J’ai six rangs de loges toutes divisées et toutes en amphithéâtre ; chacun avec un corridor de plein pied, et ayant chacun sept pieds de hauteur.

M le Doux n’en a que deux rangs qui soient divisés, les autres sont en gradins continus. Les niveaux de ses deux rangs ne diffèrent que de quatre pieds, cela l’oblige de monter du corridor au premier rang, et de descendre du corridor au second rang ;et ce parti est tellement différent du mien, qu’il lui est impossible, en le prenant, de faire plus de deux rangs de loges divisées suivant nos usages, au lieu que j’en ai fait autant qu’il m’a plu, sans aucune gêne.

Je ne parlerai point ici de la différence prodigieuse qui se trouve entre les deux projets relativement à la forme extérieure, à la disposition des accessoires, et à la décoration soit du dehors, soit du dedans.

L’Auteur de la réclamation aurait dû faire deux réflexions : 1° que l’on n’accuse point un homme de plagiat, sans se nommer aussi publiquement qu’on l’accuse. 2° Que l’on peut faire à toute rigueur une description semblable de deux dessins différents. Rien ne se ressemblerait plus dans une description que le portail de Sainte Geneviève et les six colonnes du grand ordre de l’Ecole de Chirurgie, et rien n’est plus différent en exécution. L’Auteur de la réclamation aurait dû voir mes dessins, et il est aussi vrai que vraisemblable qu’il ne les a point vus.
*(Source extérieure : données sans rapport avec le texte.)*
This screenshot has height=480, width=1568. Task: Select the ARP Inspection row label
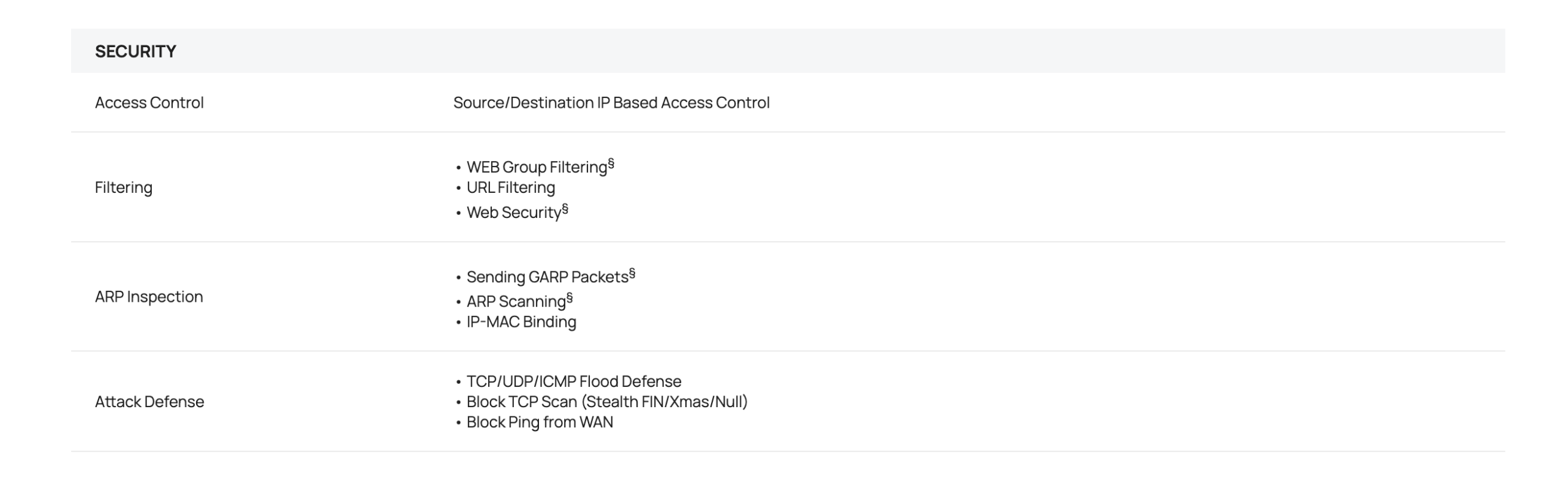tap(149, 297)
J’ai eu à cet égard l’attention qu’il n’a pas eue. Je n’ai pas voulu lui répondre sans connaître plus particulièrement la Salle de M le Doux. C’est, Messieurs, à la vue des dessins authentiques de cette Salle, que je viens de me procurer et dont j’ai appris les calques, que je vous écris. C’est à la vue de ces dessins que je demande à mon Accusateur : 1° où il a vu que l’Amphithéâtre de M le Doux formait un éventail ? Un demi-cercle n’est point un éventail, et n’a pas de branches comme un trapèse ; 2°où il a vu que l’avant-scène de M le Doux n’avait que 42 à 43 pieds d’ouverture, tandis qu’il en a 62 à 63 ? Je crois que c’est une faute d’impression ; car il est dit plus bas que le théâtre par sa largeur, est susceptible de plusieurs scènes pour les à parté. Et cet avantage, si c’en est un, ne serait point compatible avec un avant-scène qui n’aurait que 42 pieds ; 3° où il a pris qu’il y avait cinq rangs de loges, toutes divisées dans la Salle de M le Doux, tandis qu’il n’y a en a que deux ou trois amphithéâtres ?
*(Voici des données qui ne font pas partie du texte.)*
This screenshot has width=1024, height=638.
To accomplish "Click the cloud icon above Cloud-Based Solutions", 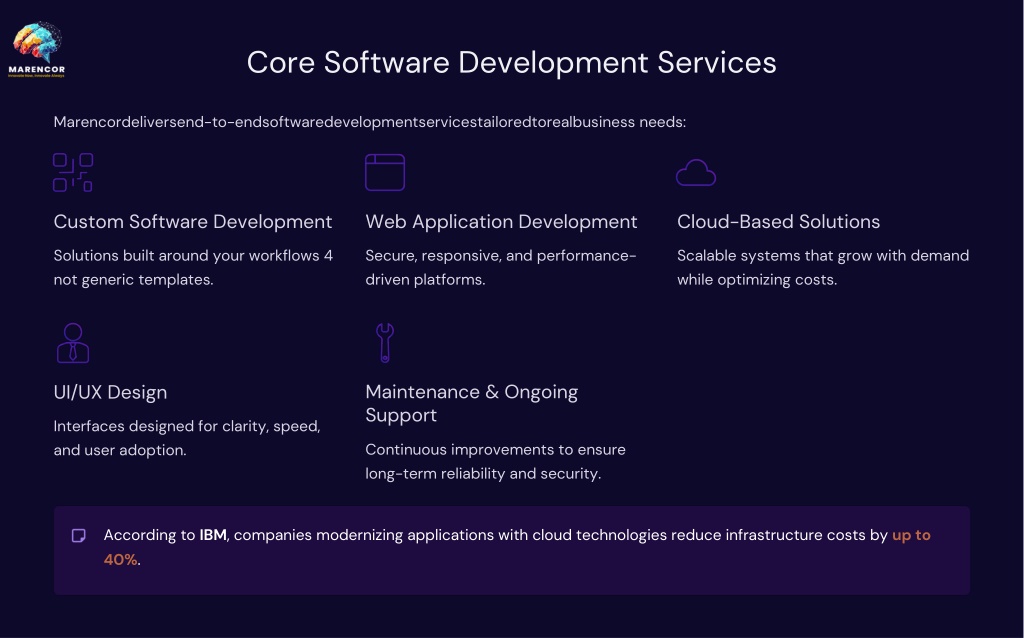I will point(696,173).
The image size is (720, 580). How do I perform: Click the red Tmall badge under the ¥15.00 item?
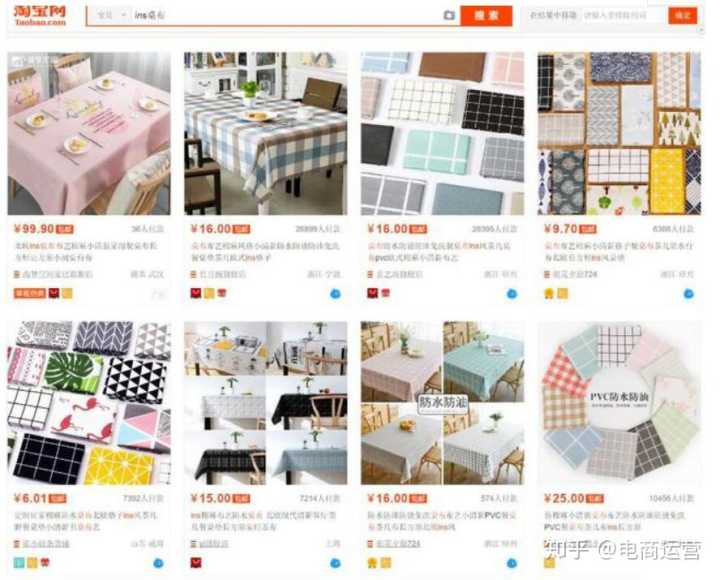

M le Doux sera, sans doute, très disposé à consentir à l’offre que je lui fais de déposer ses dessins dans tel endroit qu’il voudra choisir, j’y déposerai les miens, afin que le Public en puisse faire la comparaison. C’est le seul moyen qu’il ait de désavouer une accusation qui le compromet, et dont je ne le crois point l’auteur. Au cas qu’il ne croie pas devoir accepter mon offre, j’ai l’honneur de le prévenir que j’ai les calques de son projet à côté de mes dessins, et que tout le monde pourra venir chez moi faire la comparaison, à laquelle il se sera refusé.
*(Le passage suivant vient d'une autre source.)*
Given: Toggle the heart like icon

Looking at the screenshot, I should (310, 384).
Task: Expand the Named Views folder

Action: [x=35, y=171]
Permettez-moi, Messieurs, de finir par une petite remarque qui me paraît essentielle. On vous a fait dire dans l’extrait de mon mémoire, que dans ma Salle chaque rang de loges aura un corridor, un immense Amphithéâtre, un Parterre assis. Ce serait, sans doute, un très grand avantage que tant de choses réunies à chaque rang de longes ; et il a paru si considérable à mon Accusateur, qu’il a cru pouvoir le réclamer pour la Salle de Besançon. M le Doux n’a certainement pas cet avantage, et je ne l’ai pas plus que lui.

Quant à celui des Loges divisées et en retraite les unes derrière les autres, c’est-à-dire à l’avantage de l’Amphithéâtre antique adapté à nos usages ; c’est vous, Messieurs, qui avez dit, dans votre compte rendu que ce projet était d’un genre absolument nouveau parmi nous.

Pour moi, je l’ai si peu dit que j’ai fait mention expresse, p. 4 de mon Mémoire imprimé, des tentatives multipliées, mais malheureuses, de plusieurs Artistes pour rappeler cet avantage. Celle de M le Doux a été l’une des plus heureuses sans doute, et vous avez vu, Messieurs, qu’elle n’a pu lui fournir que deux rangs de Loges divisées, sans qu’il lui soit possible d’en avoir un de plus.